[INFORMATION GIVEN]:
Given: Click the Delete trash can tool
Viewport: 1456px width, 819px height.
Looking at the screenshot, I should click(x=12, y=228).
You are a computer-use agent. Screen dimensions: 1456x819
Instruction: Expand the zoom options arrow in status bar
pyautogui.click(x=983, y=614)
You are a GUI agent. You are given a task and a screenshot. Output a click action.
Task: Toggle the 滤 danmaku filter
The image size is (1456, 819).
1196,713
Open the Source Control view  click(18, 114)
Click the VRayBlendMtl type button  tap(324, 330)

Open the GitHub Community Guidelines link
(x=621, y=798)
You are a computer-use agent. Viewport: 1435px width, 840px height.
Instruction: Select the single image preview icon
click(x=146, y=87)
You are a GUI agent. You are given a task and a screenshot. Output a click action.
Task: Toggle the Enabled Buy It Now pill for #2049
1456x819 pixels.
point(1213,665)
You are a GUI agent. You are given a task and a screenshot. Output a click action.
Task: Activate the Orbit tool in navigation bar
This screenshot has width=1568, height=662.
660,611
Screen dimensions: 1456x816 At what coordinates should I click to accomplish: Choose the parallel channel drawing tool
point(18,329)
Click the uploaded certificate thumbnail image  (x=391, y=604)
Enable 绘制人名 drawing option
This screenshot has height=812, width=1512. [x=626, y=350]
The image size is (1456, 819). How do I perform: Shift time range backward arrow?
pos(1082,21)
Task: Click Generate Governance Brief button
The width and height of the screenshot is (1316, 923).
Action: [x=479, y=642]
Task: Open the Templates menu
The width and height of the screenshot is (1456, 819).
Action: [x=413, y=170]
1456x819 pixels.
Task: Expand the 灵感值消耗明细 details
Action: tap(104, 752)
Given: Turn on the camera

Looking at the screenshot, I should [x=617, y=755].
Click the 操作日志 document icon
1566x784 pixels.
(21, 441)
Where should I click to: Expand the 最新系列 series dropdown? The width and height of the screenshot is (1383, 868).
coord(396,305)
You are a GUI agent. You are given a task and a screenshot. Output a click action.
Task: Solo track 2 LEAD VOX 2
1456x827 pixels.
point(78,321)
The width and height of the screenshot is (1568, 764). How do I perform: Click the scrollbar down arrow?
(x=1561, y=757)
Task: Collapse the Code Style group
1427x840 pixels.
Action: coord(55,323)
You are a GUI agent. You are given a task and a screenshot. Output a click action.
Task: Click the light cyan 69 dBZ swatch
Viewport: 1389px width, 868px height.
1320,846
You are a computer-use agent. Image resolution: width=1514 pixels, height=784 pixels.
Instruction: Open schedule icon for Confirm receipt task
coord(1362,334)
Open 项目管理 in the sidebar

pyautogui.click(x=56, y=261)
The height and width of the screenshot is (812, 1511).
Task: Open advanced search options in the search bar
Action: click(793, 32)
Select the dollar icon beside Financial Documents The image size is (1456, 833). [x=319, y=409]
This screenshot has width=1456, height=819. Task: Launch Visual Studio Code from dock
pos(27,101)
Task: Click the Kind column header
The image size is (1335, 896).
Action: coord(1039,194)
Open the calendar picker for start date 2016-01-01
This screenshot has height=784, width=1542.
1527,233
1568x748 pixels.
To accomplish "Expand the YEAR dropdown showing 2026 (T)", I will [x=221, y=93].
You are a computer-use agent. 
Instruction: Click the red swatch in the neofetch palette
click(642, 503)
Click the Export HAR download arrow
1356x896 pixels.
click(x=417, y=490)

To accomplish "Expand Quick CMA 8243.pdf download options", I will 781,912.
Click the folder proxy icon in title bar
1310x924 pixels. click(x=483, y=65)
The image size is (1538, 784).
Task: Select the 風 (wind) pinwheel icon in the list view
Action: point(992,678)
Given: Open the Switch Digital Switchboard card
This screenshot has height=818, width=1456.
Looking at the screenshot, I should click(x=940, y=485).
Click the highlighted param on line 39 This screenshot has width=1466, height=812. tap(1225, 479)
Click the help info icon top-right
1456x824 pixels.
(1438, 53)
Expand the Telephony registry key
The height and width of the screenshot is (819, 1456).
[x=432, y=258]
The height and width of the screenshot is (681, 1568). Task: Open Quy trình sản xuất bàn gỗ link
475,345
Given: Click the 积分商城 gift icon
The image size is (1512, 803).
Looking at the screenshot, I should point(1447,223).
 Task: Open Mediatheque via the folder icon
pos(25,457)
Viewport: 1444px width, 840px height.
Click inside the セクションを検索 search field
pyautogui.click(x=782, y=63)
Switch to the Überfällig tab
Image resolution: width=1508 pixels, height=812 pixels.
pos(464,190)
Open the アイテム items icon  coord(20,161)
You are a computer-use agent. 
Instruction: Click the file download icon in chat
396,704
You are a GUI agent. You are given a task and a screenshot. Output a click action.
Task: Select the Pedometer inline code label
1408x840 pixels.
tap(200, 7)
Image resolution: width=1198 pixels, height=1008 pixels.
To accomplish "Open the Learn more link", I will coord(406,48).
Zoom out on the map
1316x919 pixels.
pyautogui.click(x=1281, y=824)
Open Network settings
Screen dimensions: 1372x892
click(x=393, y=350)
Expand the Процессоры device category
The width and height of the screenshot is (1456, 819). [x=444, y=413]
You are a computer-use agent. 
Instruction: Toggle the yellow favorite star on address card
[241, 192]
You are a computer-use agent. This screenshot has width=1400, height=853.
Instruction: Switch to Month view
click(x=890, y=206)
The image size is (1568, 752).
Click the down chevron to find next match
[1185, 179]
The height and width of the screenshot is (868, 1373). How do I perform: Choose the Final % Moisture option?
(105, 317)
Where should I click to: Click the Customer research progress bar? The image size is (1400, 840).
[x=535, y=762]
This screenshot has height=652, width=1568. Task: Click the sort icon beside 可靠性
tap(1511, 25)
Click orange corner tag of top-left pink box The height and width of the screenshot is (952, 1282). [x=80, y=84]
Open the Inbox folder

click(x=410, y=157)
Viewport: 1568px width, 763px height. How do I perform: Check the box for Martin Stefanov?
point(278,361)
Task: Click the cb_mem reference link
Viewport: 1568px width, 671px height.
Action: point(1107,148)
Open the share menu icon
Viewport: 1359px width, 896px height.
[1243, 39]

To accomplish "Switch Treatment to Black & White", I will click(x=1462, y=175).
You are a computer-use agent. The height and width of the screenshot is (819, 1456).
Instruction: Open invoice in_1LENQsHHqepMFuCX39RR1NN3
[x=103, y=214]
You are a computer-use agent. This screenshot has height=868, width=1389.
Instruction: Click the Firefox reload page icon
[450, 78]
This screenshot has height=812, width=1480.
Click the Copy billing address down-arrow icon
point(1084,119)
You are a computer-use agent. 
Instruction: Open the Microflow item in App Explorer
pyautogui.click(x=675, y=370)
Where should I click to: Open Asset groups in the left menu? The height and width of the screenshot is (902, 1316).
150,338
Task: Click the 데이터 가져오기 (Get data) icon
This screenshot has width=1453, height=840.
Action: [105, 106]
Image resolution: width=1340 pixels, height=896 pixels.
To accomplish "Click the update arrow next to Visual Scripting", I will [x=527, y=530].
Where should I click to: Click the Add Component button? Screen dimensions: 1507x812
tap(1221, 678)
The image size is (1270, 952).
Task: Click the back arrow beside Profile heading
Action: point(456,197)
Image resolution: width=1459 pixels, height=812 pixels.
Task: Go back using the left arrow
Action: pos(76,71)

[TASK STATEMENT]:
Exact transcription of the listing is needed, with no line left out.

[WRITTEN REPLY]:
Given: Click the Delete trash can tool
Viewport: 1456px width, 819px height.
Looking at the screenshot, I should click(x=12, y=228).
You are a computer-use agent. Screen dimensions: 1456x819
Instruction: Expand the zoom options arrow in status bar
pyautogui.click(x=983, y=614)
You are a GUI agent. You are given a task and a screenshot. Output a click action.
Task: Toggle the 滤 danmaku filter
The image size is (1456, 819).
1196,713
Open the Source Control view  click(18, 114)
Click the VRayBlendMtl type button  tap(324, 330)

Open the GitHub Community Guidelines link
(x=621, y=798)
You are a computer-use agent. Viewport: 1435px width, 840px height.
Instruction: Select the single image preview icon
click(x=146, y=87)
You are a GUI agent. You are given a task and a screenshot. Output a click action.
Task: Toggle the Enabled Buy It Now pill for #2049
1456x819 pixels.
point(1213,665)
You are a GUI agent. You are given a task and a screenshot. Output a click action.
Task: Activate the Orbit tool in navigation bar
This screenshot has width=1568, height=662.
660,611
Screen dimensions: 1456x816 At what coordinates should I click to accomplish: Choose the parallel channel drawing tool
point(18,329)
Click the uploaded certificate thumbnail image  (x=391, y=604)
Enable 绘制人名 drawing option
This screenshot has height=812, width=1512. [x=626, y=350]
The image size is (1456, 819). How do I perform: Shift time range backward arrow?
pos(1082,21)
Task: Click Generate Governance Brief button
The width and height of the screenshot is (1316, 923).
Action: [x=479, y=642]
Task: Open the Templates menu
The width and height of the screenshot is (1456, 819).
Action: [x=413, y=170]
1456x819 pixels.
Task: Expand the 灵感值消耗明细 details
Action: tap(104, 752)
Given: Turn on the camera

Looking at the screenshot, I should [x=617, y=755].
Click the 操作日志 document icon
1566x784 pixels.
(21, 441)
Where should I click to: Expand the 最新系列 series dropdown? The width and height of the screenshot is (1383, 868).
coord(396,305)
You are a GUI agent. You are given a task and a screenshot. Output a click action.
Task: Solo track 2 LEAD VOX 2
1456x827 pixels.
point(78,321)
The width and height of the screenshot is (1568, 764). How do I perform: Click the scrollbar down arrow?
(x=1561, y=757)
Task: Collapse the Code Style group
1427x840 pixels.
Action: coord(55,323)
You are a GUI agent. You are given a task and a screenshot. Output a click action.
Task: Click the light cyan 69 dBZ swatch
Viewport: 1389px width, 868px height.
1320,846
You are a computer-use agent. Image resolution: width=1514 pixels, height=784 pixels.
Instruction: Open schedule icon for Confirm receipt task
coord(1362,334)
Open 项目管理 in the sidebar

pyautogui.click(x=56, y=261)
The height and width of the screenshot is (812, 1511).
Task: Open advanced search options in the search bar
Action: click(793, 32)
Select the dollar icon beside Financial Documents The image size is (1456, 833). [x=319, y=409]
This screenshot has width=1456, height=819. Task: Launch Visual Studio Code from dock
pos(27,101)
Task: Click the Kind column header
The image size is (1335, 896).
Action: coord(1039,194)
Open the calendar picker for start date 2016-01-01
This screenshot has height=784, width=1542.
1527,233
1568x748 pixels.
To accomplish "Expand the YEAR dropdown showing 2026 (T)", I will [x=221, y=93].
You are a computer-use agent. 
Instruction: Click the red swatch in the neofetch palette
click(642, 503)
Click the Export HAR download arrow
1356x896 pixels.
click(x=417, y=490)

To accomplish "Expand Quick CMA 8243.pdf download options", I will 781,912.
Click the folder proxy icon in title bar
1310x924 pixels. click(x=483, y=65)
The image size is (1538, 784).
Task: Select the 風 (wind) pinwheel icon in the list view
Action: point(992,678)
Given: Open the Switch Digital Switchboard card
This screenshot has height=818, width=1456.
Looking at the screenshot, I should click(x=940, y=485).
Click the highlighted param on line 39 This screenshot has width=1466, height=812. tap(1225, 479)
Click the help info icon top-right
1456x824 pixels.
(1438, 53)
Expand the Telephony registry key
The height and width of the screenshot is (819, 1456).
[x=432, y=258]
The height and width of the screenshot is (681, 1568). Task: Open Quy trình sản xuất bàn gỗ link
475,345
Given: Click the 积分商城 gift icon
The image size is (1512, 803).
Looking at the screenshot, I should point(1447,223).
 Task: Open Mediatheque via the folder icon
pos(25,457)
Viewport: 1444px width, 840px height.
Click inside the セクションを検索 search field
pyautogui.click(x=782, y=63)
Switch to the Überfällig tab
Image resolution: width=1508 pixels, height=812 pixels.
pos(464,190)
Open the アイテム items icon  coord(20,161)
You are a computer-use agent. 
Instruction: Click the file download icon in chat
396,704
You are a GUI agent. You are given a task and a screenshot. Output a click action.
Task: Select the Pedometer inline code label
1408x840 pixels.
tap(200, 7)
Image resolution: width=1198 pixels, height=1008 pixels.
To accomplish "Open the Learn more link", I will coord(406,48).
Zoom out on the map
1316x919 pixels.
pyautogui.click(x=1281, y=824)
Open Network settings
Screen dimensions: 1372x892
click(x=393, y=350)
Expand the Процессоры device category
The width and height of the screenshot is (1456, 819). [x=444, y=413]
You are a computer-use agent. 
Instruction: Toggle the yellow favorite star on address card
[241, 192]
You are a computer-use agent. This screenshot has width=1400, height=853.
Instruction: Switch to Month view
click(x=890, y=206)
The image size is (1568, 752).
Click the down chevron to find next match
[1185, 179]
The height and width of the screenshot is (868, 1373). How do I perform: Choose the Final % Moisture option?
(105, 317)
Where should I click to: Click the Customer research progress bar? The image size is (1400, 840).
[x=535, y=762]
This screenshot has height=652, width=1568. Task: Click the sort icon beside 可靠性
tap(1511, 25)
Click orange corner tag of top-left pink box The height and width of the screenshot is (952, 1282). [x=80, y=84]
Open the Inbox folder

click(x=410, y=157)
Viewport: 1568px width, 763px height. How do I perform: Check the box for Martin Stefanov?
point(278,361)
Task: Click the cb_mem reference link
Viewport: 1568px width, 671px height.
Action: point(1107,148)
Open the share menu icon
Viewport: 1359px width, 896px height.
[1243, 39]

To accomplish "Switch Treatment to Black & White", I will click(x=1462, y=175).
You are a computer-use agent. The height and width of the screenshot is (819, 1456).
Instruction: Open invoice in_1LENQsHHqepMFuCX39RR1NN3
[x=103, y=214]
You are a computer-use agent. This screenshot has height=868, width=1389.
Instruction: Click the Firefox reload page icon
[450, 78]
This screenshot has height=812, width=1480.
Click the Copy billing address down-arrow icon
point(1084,119)
You are a computer-use agent. 
Instruction: Open the Microflow item in App Explorer
pyautogui.click(x=675, y=370)
Where should I click to: Open Asset groups in the left menu? The height and width of the screenshot is (902, 1316).
150,338
Task: Click the 데이터 가져오기 (Get data) icon
This screenshot has width=1453, height=840.
Action: [105, 106]
Image resolution: width=1340 pixels, height=896 pixels.
To accomplish "Click the update arrow next to Visual Scripting", I will [x=527, y=530].
Where should I click to: Click the Add Component button? Screen dimensions: 1507x812
tap(1221, 678)
The image size is (1270, 952).
Task: Click the back arrow beside Profile heading
Action: point(456,197)
Image resolution: width=1459 pixels, height=812 pixels.
Task: Go back using the left arrow
Action: pos(76,71)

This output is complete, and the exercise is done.